━━ Source data ━━
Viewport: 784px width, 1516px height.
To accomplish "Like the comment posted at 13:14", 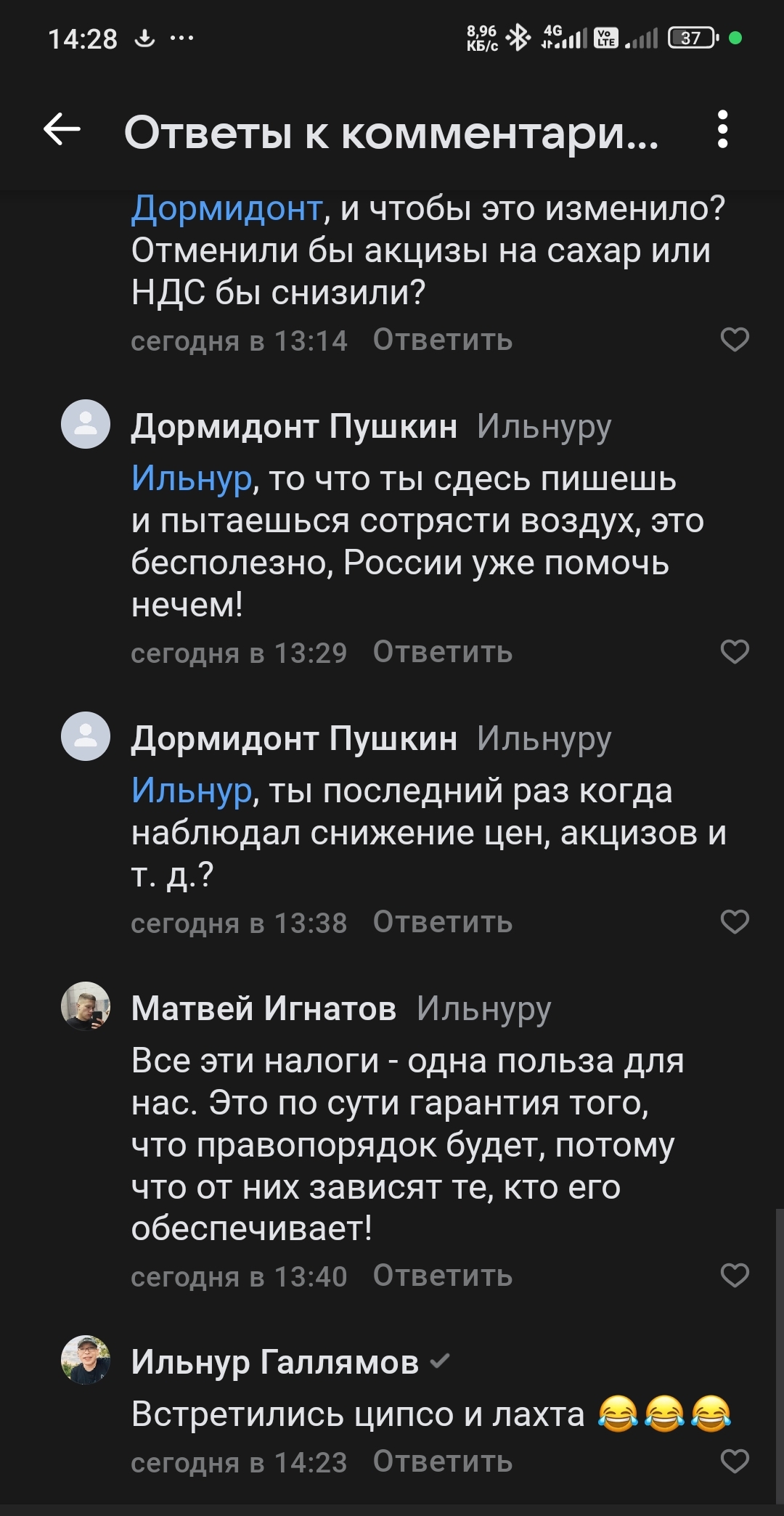I will tap(734, 340).
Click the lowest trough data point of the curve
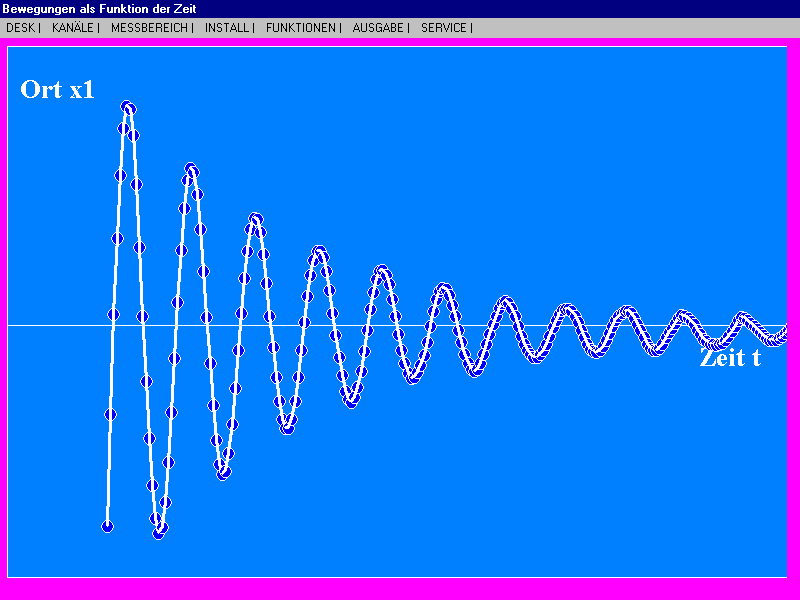This screenshot has width=800, height=600. coord(156,533)
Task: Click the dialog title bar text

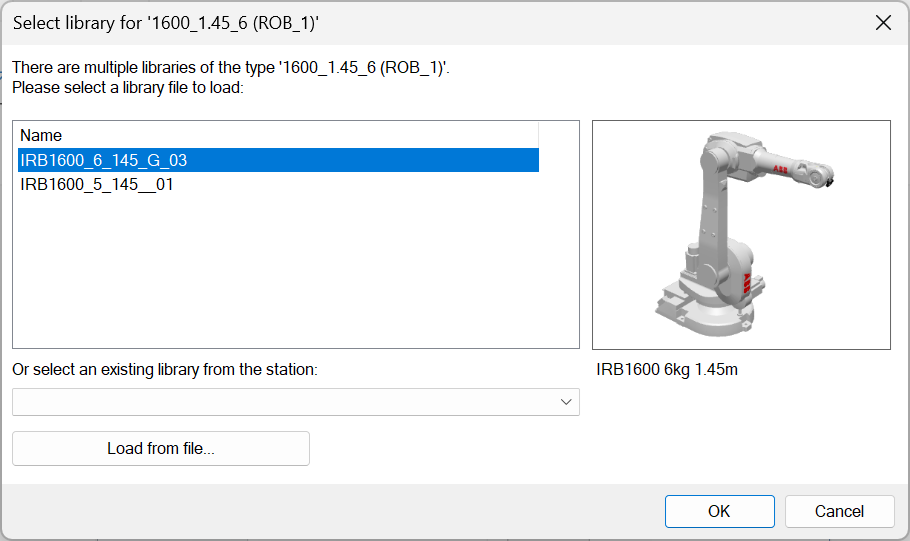Action: [x=163, y=23]
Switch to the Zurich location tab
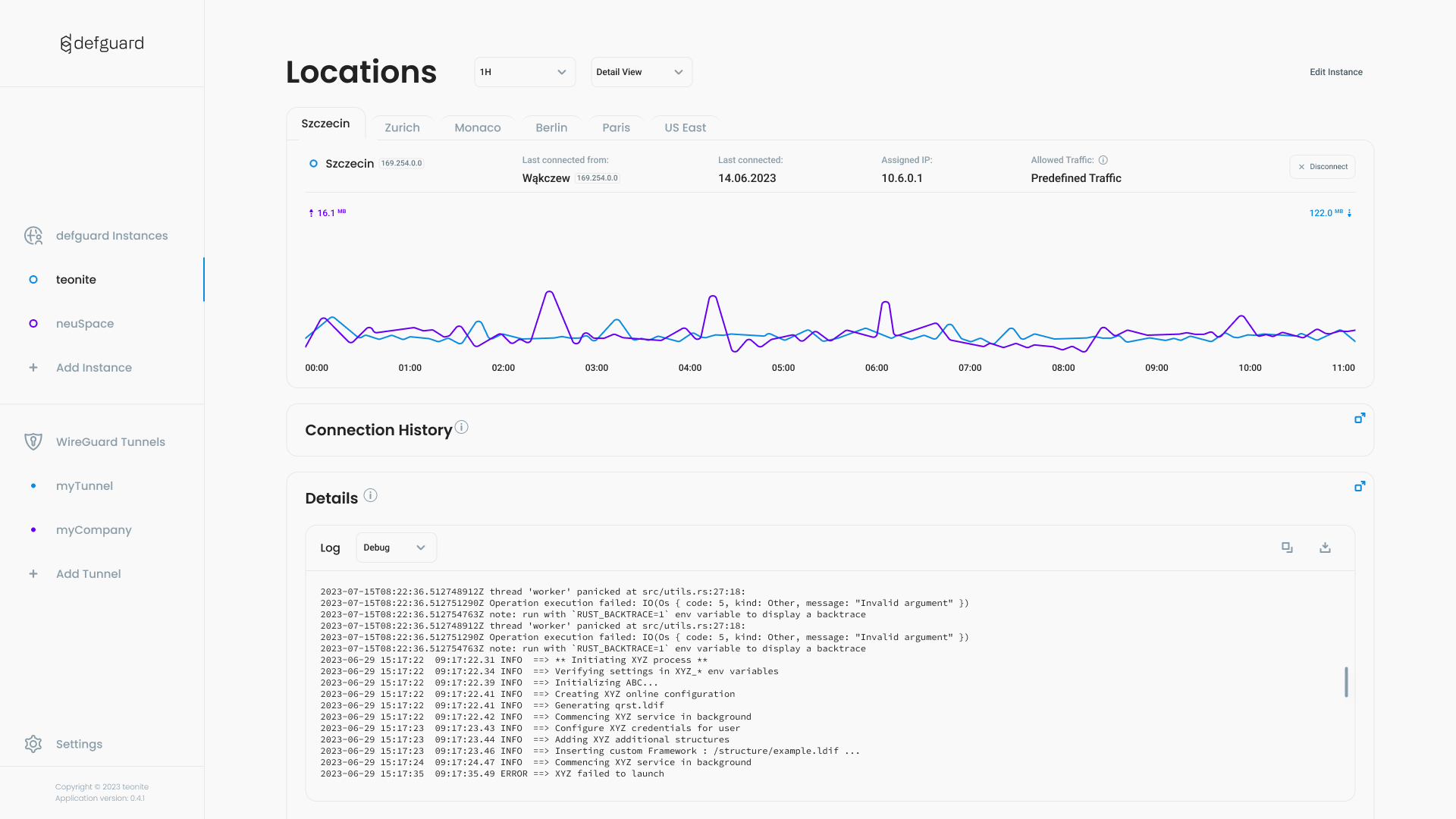The height and width of the screenshot is (819, 1456). 401,127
━━━
▸ Work instructions: Output exactly the lines from the one containing "Click the lowest" through the last line of the records above, both included, and leave out the pictures.

▸ Task solution:
Click the lowest trough data point of the curve
This screenshot has width=800, height=600. coord(156,533)
Task: Click the dialog title bar text

Action: [x=163, y=23]
Switch to the Zurich location tab
The height and width of the screenshot is (819, 1456). 401,127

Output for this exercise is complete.